ISAs + Deferred Tuition: Potential for setbacks?
- Lindsay Gellman of The Atlantic wrote a deep dive about Income Sharing Agreements, recognizing that ISAs have the potential to really change the way that educators relate to students, indicating that ISAs are very much in their nascency, and pointing out that there’s little consensus around how much is fair to reap from program graduates, and for how long. She uses Lambda School’s ISA as an example.
- Bakersfield profiles Wyncode graduate Calvin Simms, who didn’t finish college, used deferred tuition to go to coding bootcamp, and now works for Wyncode’s in-house consulting agency, Wyntalent, in Miami, making $8000 more than in his old job.
- The Associated Press reported some colleges are following bootcamps to adopt ISAs and looks at how in the past decade, technical training programs like coding bootcamps have used this type of funding largely because participants do not have access to federal student loans.
The Job Market for Bootcamp Grads
- A few publications including TechRepublic, IT World Canada, SD Times, and Dice highlighted Digital Ocean’s latest report on developer trends in the cloud, which surveyed around 5000 tech professionals, and included questions about hiring coding bootcamp graduates.

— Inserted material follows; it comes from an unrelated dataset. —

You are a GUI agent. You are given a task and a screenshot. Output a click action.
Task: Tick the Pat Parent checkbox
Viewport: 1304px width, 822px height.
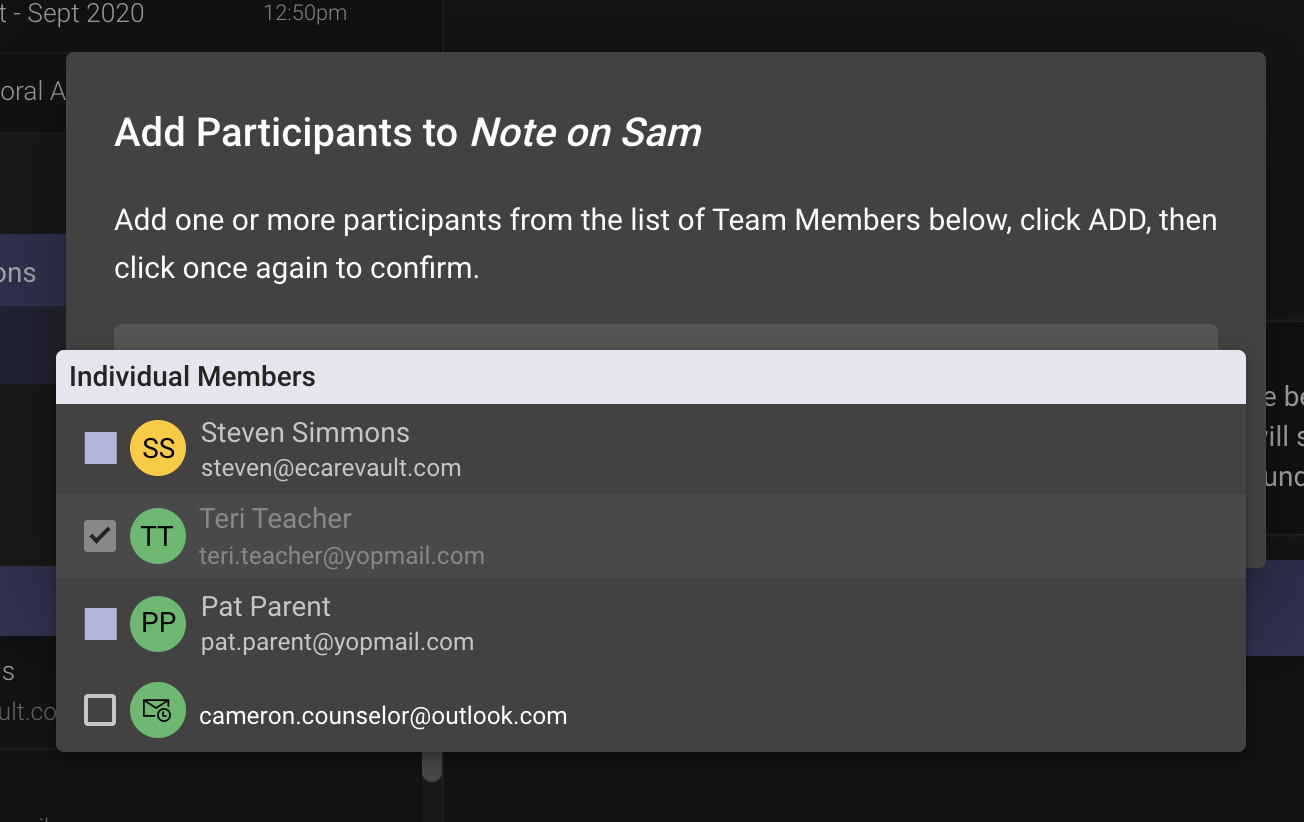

- A survey by Coding Dojo looks at where people think the responsibility lies for upskilling people with tech skills - with employers or individual workers.
- Two Thoughtworks recruiters wrote for Fast Company about what they look for in software developers, mentioning things like determination, and commitment to learning your craft, over having a college degree.
- A guest post in Entrepreneur by Launch Indiana founder John Wechsler looked at why your next hire should be a coding bootcamp graduate! The Author mentions the diversity of graduates, the eagerness to learn, and the soft skills.
Related: How to Hire a Coding Bootcamp Grad
- Tech Republic put together a “cheat sheet” to getting a career in software development, with an overview of the types of jobs you can get in tech and how to get there, and mentions coding bootcamps.
New Campuses, Courses & Bootcamp Updates
New Schools on Course Report in July
- The Coding Boot Camp at UCR Extension in Riverside, CA
- Coding Autism, online
- Tuitt, Quezon City, Philippines
- Gaza Sky Geeks Code Academy, Gaza City, Palestine
- Codica, London, England
- Umuzi Academy, Johannesburg, South Africa
Our Favorite Pieces on the Blog
Liz really enjoyed talking with Galvanize CEO Al Rosabal about the Hack Reactor Acquisition. She also spoke to another Denver bootcamp grad in July – Mimi from Turing, who is a really great example of someone who just commits fully to their goals. She moved from LA to Denver for Turing and then to Phoenix for her new job.
Imogen enjoyed working on two video pieces that we published on our YouTube channel in July! The first one was with James, a graduate from New York Code + Design Academy who started his own web development agency, and the second one was with Bernard, a Hack Reactor graduate who is now a software developer at Consumer Reports! Both graduates told us about how they made sure they were successful at bootcamp, and why they each felt coding bootcamp was worth the time and the money.
Lauren was excited to interview a coding bootcamp prep course grad in July – Sarah, a graduate of First Step Coding’s 8-week prep course. Sarah was a high school English teacher for 6 years before realizing that she was more excited about the way technology could support education. She wanted to transition into a more logical, problem-solving role so she attended First Step Coding, and now she’s moving from Boston to San Francisco to attend full-time coding bootcamp Rithm School in September.